THE TASK: What the answer must hold is the line containing "Select the 'I accept the terms' radio button" and all lines after it through the end of the listing, copied exactly, with pictures left out.

DATASET EXTRACT:
-*-*-

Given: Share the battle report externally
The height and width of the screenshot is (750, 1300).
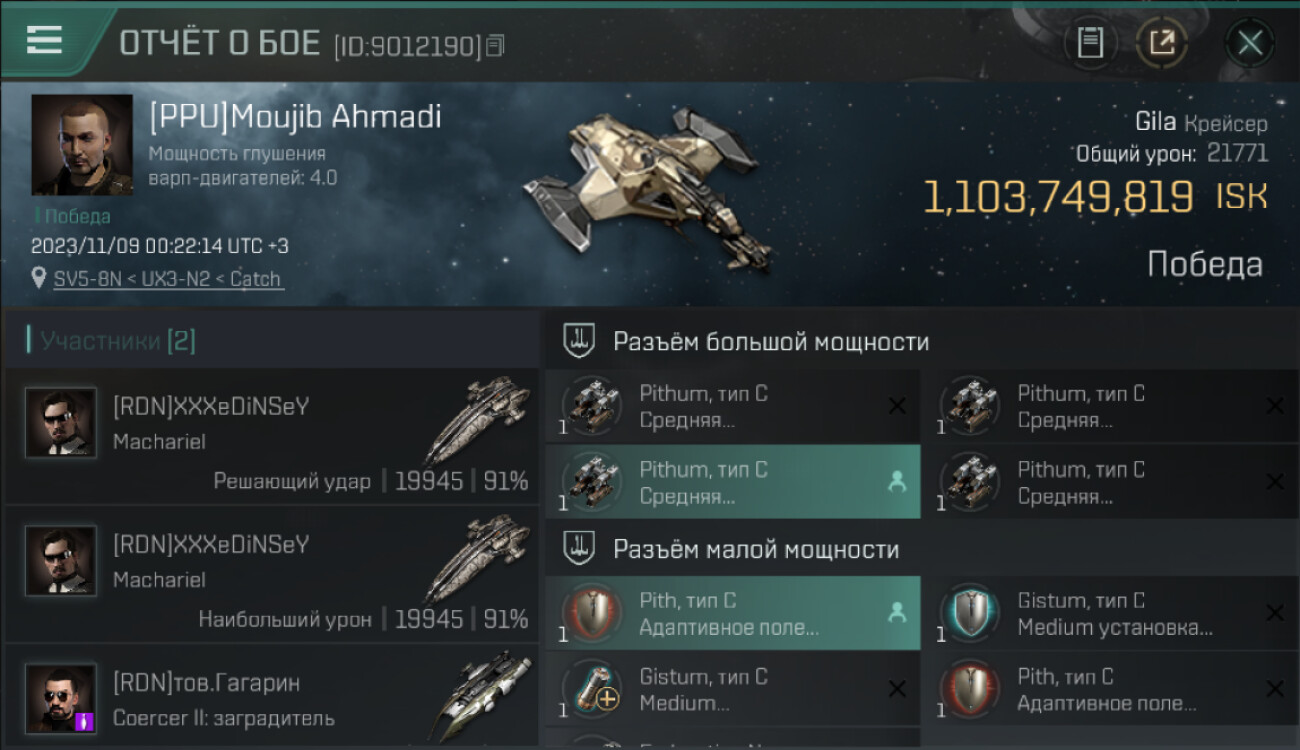Looking at the screenshot, I should (x=1162, y=43).
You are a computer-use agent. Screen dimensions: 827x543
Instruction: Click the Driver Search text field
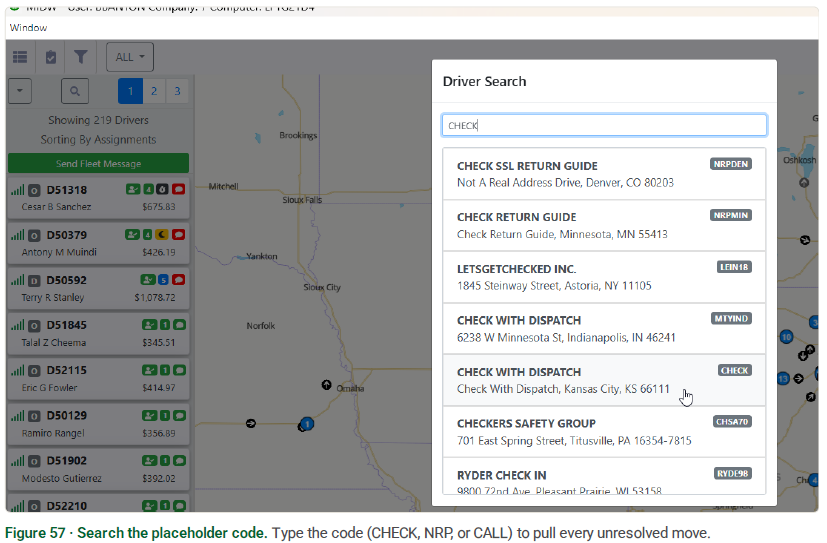click(x=604, y=125)
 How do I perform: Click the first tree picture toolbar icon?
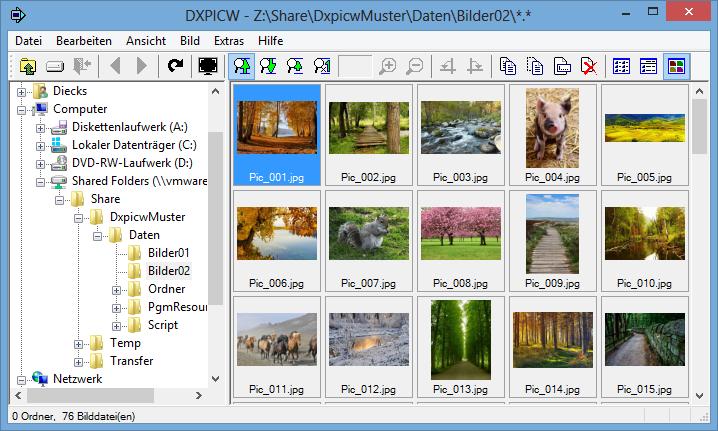[x=242, y=66]
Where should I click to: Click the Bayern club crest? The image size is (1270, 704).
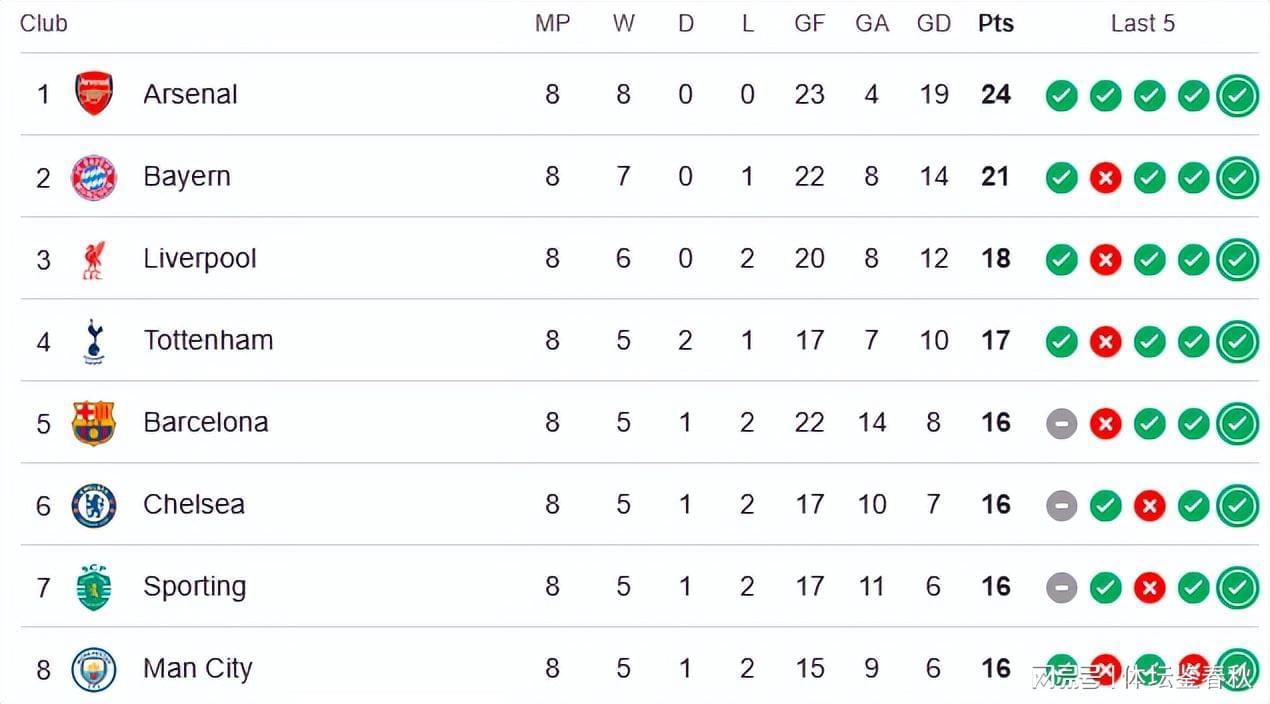point(94,177)
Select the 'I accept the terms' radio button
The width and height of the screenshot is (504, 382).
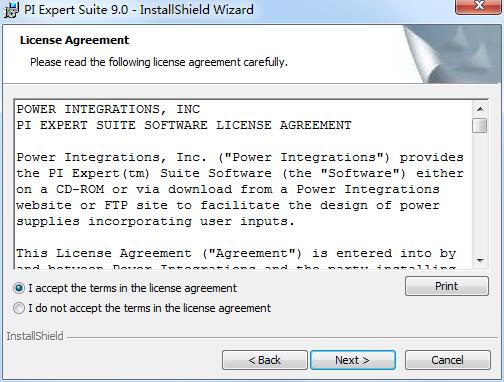(x=19, y=288)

-*-*-

ANSWER SPACE:
Select the 'I accept the terms' radio button
The width and height of the screenshot is (504, 382).
(x=19, y=288)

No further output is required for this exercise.